**PROBLEM 1**: Find every line in the listing that contains the word "width", and copy each of those lines.

┄┄┄┄┄┄┄┄┄┄┄┄┄┄┄┄┄┄┄┄

Let me try to clarify then - I have never done a numerical simulation of an inviscid vortex ring. A vortex ring is an INVISCID model of a viscous phenomenon, to wit a vorticity concentration in the shape of a ring, such as would develop from a pulse of fluid being ejected from an orifice. I have done simulations of such VISCOUS flows, with good results in terms of the vorticity convection and self-induced motion. As noted (in the original answer to your question concerning software capability) there are modern CFD tools which are quite capable of doing this, many of which you can probably find on the open market. It is simply a question of good numerics, which can be readily evaluated by looking at similar problems such as vortex shedding from a cylinder in cross-flow, or the tracking of a vorticity concentration undergoing advection. These are standard test cases that can indicate how good a solver does at hadling these regions of vorticity, and if you want to evaluate a particular algorithm then you should include them in your validation suite. I do that all the time when looking at algorithms. If you must restrict yourself to an inviscid vortex ring then do yourself a favor and look up how to use the Biot-Savart law to compute the self-induced motion of a vortex ring. It is a classic problem in fluid mechanics - I would recommend the texts by Streeter, or Batchelor, or Horace Lamb. But if you are genuinely interested in flow over automobiles (as stated in your original post) then you are going to have to include viscosity. So to answer your question one more time - there are modern solvers that can track vorticity (even vorticity in the shape of a ring). I have done it in a variety of viscous cases. I have not done it for an inviscid vortex ring, because I have no pressing reason to do so - I don't live in an inviscid world. I also have every confidence that the codes I use which can convect vorticity correctly in a viscous flow will work fine if I turn viscosity off.

At this point, either I have answered your original questions, or we are simply talking past one another and I have no real clue exactly what you were trying to ask.

┄┄┄┄┄┄┄┄┄┄┄┄┄┄┄┄┄┄┄┄

**PROBLEM 2**: Rewrite everything in the forum reply on vortex rings from "At this point, either" down to "trying to ask.", swapping "clue" for "idea".

**LISTED RECORDS**:

┄┄┄┄┄┄┄┄┄┄┄┄┄┄┄┄┄┄┄┄

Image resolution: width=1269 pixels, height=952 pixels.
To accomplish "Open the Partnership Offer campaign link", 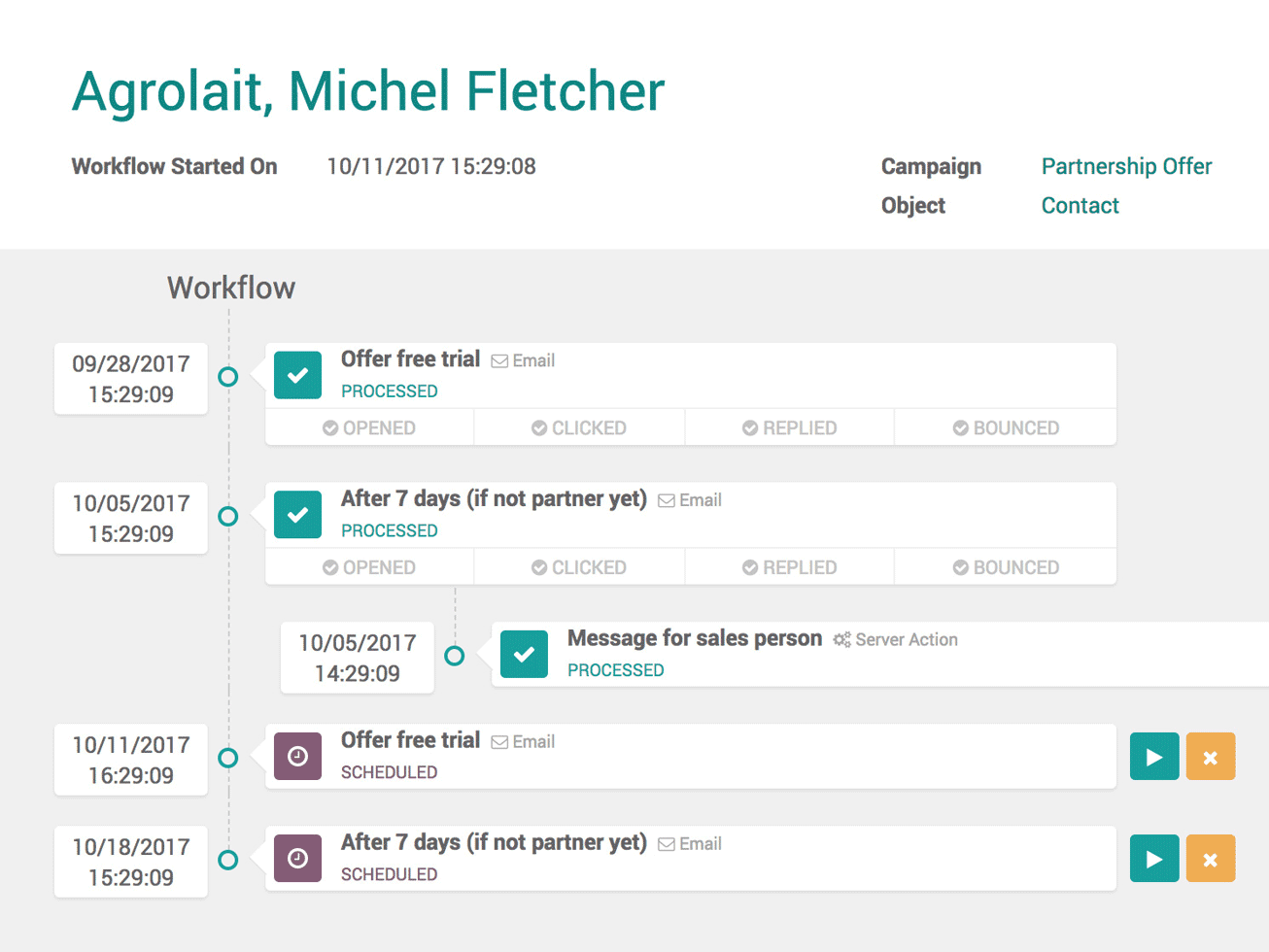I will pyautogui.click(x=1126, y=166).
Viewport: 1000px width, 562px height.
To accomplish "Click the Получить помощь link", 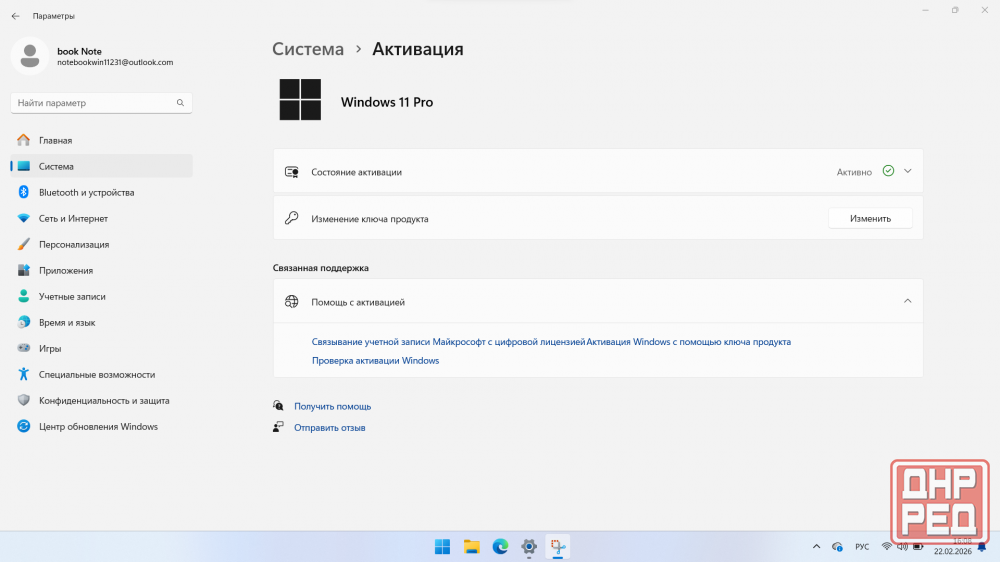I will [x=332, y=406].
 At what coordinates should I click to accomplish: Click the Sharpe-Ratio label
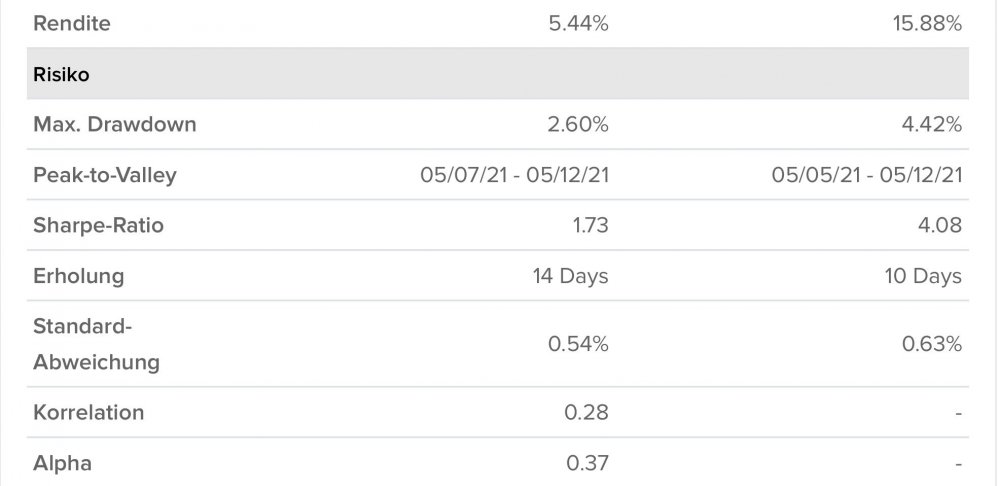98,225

┄┄┄┄┄┄┄┄┄┄┄┄┄┄┄┄┄┄┄┄

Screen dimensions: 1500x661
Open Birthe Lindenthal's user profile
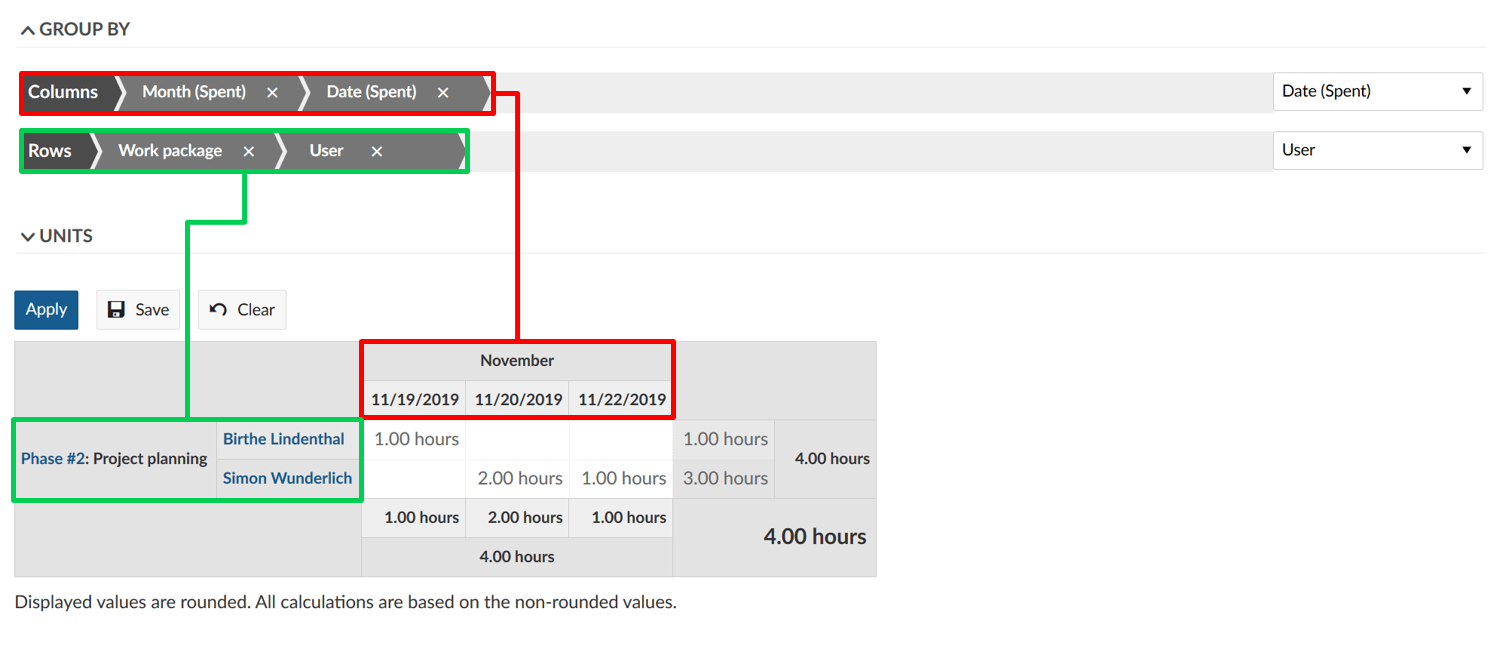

┄┄┄┄┄┄┄┄┄┄┄┄┄┄┄┄┄┄┄┄

**FINISHED ANSWER 1**:
Image resolution: width=1269 pixels, height=952 pixels.
Viewport: 1000px width, 562px height.

**FINISHED ANSWER 2**:
At this point, either I have answered your original questions, or we are simply talking past one another and I have no real idea exactly what you were trying to ask.